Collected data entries

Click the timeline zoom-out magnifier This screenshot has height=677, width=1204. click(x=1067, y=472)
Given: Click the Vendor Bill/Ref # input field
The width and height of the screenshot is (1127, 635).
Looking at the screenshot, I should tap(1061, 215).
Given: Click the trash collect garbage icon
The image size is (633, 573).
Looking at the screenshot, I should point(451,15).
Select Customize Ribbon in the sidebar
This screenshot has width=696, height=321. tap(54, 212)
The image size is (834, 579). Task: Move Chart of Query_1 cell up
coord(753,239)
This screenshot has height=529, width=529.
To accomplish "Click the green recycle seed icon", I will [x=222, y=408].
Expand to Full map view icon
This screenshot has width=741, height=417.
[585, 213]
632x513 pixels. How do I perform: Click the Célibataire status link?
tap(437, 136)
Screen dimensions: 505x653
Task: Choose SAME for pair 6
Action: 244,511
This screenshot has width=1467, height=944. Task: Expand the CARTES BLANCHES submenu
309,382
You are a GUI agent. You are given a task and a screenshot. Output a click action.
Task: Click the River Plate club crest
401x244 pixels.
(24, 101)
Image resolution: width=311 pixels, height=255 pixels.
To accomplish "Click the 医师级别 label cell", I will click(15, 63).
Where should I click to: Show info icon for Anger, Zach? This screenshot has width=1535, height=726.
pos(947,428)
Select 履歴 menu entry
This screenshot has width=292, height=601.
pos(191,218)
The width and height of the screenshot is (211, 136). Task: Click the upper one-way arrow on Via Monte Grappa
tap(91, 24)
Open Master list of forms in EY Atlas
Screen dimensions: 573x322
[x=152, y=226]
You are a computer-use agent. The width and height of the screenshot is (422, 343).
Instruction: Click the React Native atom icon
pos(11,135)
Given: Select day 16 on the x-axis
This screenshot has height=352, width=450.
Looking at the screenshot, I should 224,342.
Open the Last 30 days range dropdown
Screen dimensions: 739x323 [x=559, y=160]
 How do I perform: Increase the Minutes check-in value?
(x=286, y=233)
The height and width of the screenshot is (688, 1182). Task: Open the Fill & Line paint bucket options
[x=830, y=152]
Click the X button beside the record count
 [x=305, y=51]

● EXERCISE BRIEF
Exact copies of all the lines above are required.

● OUTPUT
Click the timeline zoom-out magnifier This screenshot has height=677, width=1204. click(x=1067, y=472)
Given: Click the Vendor Bill/Ref # input field
The width and height of the screenshot is (1127, 635).
Looking at the screenshot, I should tap(1061, 215).
Given: Click the trash collect garbage icon
The image size is (633, 573).
Looking at the screenshot, I should point(451,15).
Select Customize Ribbon in the sidebar
This screenshot has width=696, height=321. tap(54, 212)
The image size is (834, 579). Task: Move Chart of Query_1 cell up
coord(753,239)
This screenshot has height=529, width=529.
To accomplish "Click the green recycle seed icon", I will [x=222, y=408].
Expand to Full map view icon
This screenshot has width=741, height=417.
[585, 213]
632x513 pixels. How do I perform: Click the Célibataire status link?
tap(437, 136)
Screen dimensions: 505x653
Task: Choose SAME for pair 6
Action: 244,511
This screenshot has width=1467, height=944. Task: Expand the CARTES BLANCHES submenu
309,382
You are a GUI agent. You are given a task and a screenshot. Output a click action.
Task: Click the River Plate club crest
401x244 pixels.
(24, 101)
Image resolution: width=311 pixels, height=255 pixels.
To accomplish "Click the 医师级别 label cell", I will click(15, 63).
Where should I click to: Show info icon for Anger, Zach? This screenshot has width=1535, height=726.
pos(947,428)
Select 履歴 menu entry
This screenshot has width=292, height=601.
pos(191,218)
The width and height of the screenshot is (211, 136). Task: Click the upper one-way arrow on Via Monte Grappa
tap(91, 24)
Open Master list of forms in EY Atlas
Screen dimensions: 573x322
[x=152, y=226]
You are a computer-use agent. The width and height of the screenshot is (422, 343).
Instruction: Click the React Native atom icon
pos(11,135)
Given: Select day 16 on the x-axis
This screenshot has height=352, width=450.
Looking at the screenshot, I should 224,342.
Open the Last 30 days range dropdown
Screen dimensions: 739x323 [x=559, y=160]
 How do I perform: Increase the Minutes check-in value?
(x=286, y=233)
The height and width of the screenshot is (688, 1182). Task: Open the Fill & Line paint bucket options
[x=830, y=152]
Click the X button beside the record count
 [x=305, y=51]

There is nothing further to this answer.